··· PROVIDED ENTRIES
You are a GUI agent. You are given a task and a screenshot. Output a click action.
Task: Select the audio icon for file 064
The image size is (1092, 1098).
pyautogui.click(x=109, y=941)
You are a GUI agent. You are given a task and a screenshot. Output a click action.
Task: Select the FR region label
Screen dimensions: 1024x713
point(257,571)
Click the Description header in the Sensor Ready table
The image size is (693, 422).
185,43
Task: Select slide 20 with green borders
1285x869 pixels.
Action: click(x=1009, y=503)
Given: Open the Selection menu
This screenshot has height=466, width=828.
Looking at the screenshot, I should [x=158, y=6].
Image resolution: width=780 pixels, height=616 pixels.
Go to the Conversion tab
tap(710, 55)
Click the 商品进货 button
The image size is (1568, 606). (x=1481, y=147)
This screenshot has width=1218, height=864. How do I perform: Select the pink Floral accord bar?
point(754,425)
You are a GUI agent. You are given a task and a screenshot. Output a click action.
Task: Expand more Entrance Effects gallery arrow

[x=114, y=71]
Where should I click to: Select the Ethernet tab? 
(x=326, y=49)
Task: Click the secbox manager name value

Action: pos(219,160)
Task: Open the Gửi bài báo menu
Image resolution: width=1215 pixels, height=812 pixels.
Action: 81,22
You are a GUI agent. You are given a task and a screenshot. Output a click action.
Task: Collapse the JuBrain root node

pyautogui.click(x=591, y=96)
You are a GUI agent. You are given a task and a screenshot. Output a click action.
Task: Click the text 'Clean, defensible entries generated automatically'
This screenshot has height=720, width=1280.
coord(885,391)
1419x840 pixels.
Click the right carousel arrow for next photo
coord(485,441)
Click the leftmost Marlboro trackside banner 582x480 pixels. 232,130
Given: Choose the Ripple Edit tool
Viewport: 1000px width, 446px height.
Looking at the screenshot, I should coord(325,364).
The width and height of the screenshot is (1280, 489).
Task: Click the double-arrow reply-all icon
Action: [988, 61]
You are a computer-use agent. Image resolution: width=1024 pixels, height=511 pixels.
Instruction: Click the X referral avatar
······
EXERCISE DETAILS:
Give back the lines of the data exactly as they are written, from the first line through the line containing "Given: Choose the Ripple Edit tool".

RESPONSE BOX:
You are a GUI agent. You are given a task and a screenshot. Output a click action.
Task: Select the audio icon for file 064
The image size is (1092, 1098).
pyautogui.click(x=109, y=941)
You are a GUI agent. You are given a task and a screenshot. Output a click action.
Task: Select the FR region label
Screen dimensions: 1024x713
point(257,571)
Click the Description header in the Sensor Ready table
The image size is (693, 422).
185,43
Task: Select slide 20 with green borders
1285x869 pixels.
Action: click(x=1009, y=503)
Given: Open the Selection menu
This screenshot has height=466, width=828.
Looking at the screenshot, I should [x=158, y=6].
Image resolution: width=780 pixels, height=616 pixels.
Go to the Conversion tab
tap(710, 55)
Click the 商品进货 button
The image size is (1568, 606). (x=1481, y=147)
This screenshot has width=1218, height=864. How do I perform: Select the pink Floral accord bar?
point(754,425)
You are a GUI agent. You are given a task and a screenshot. Output a click action.
Task: Expand more Entrance Effects gallery arrow

[x=114, y=71]
Where should I click to: Select the Ethernet tab? 
(x=326, y=49)
Task: Click the secbox manager name value

Action: pos(219,160)
Task: Open the Gửi bài báo menu
Image resolution: width=1215 pixels, height=812 pixels.
Action: 81,22
You are a GUI agent. You are given a task and a screenshot. Output a click action.
Task: Collapse the JuBrain root node

pyautogui.click(x=591, y=96)
You are a GUI agent. You are given a task and a screenshot. Output a click action.
Task: Click the text 'Clean, defensible entries generated automatically'
This screenshot has height=720, width=1280.
coord(885,391)
1419x840 pixels.
Click the right carousel arrow for next photo
coord(485,441)
Click the leftmost Marlboro trackside banner 582x480 pixels. 232,130
Given: Choose the Ripple Edit tool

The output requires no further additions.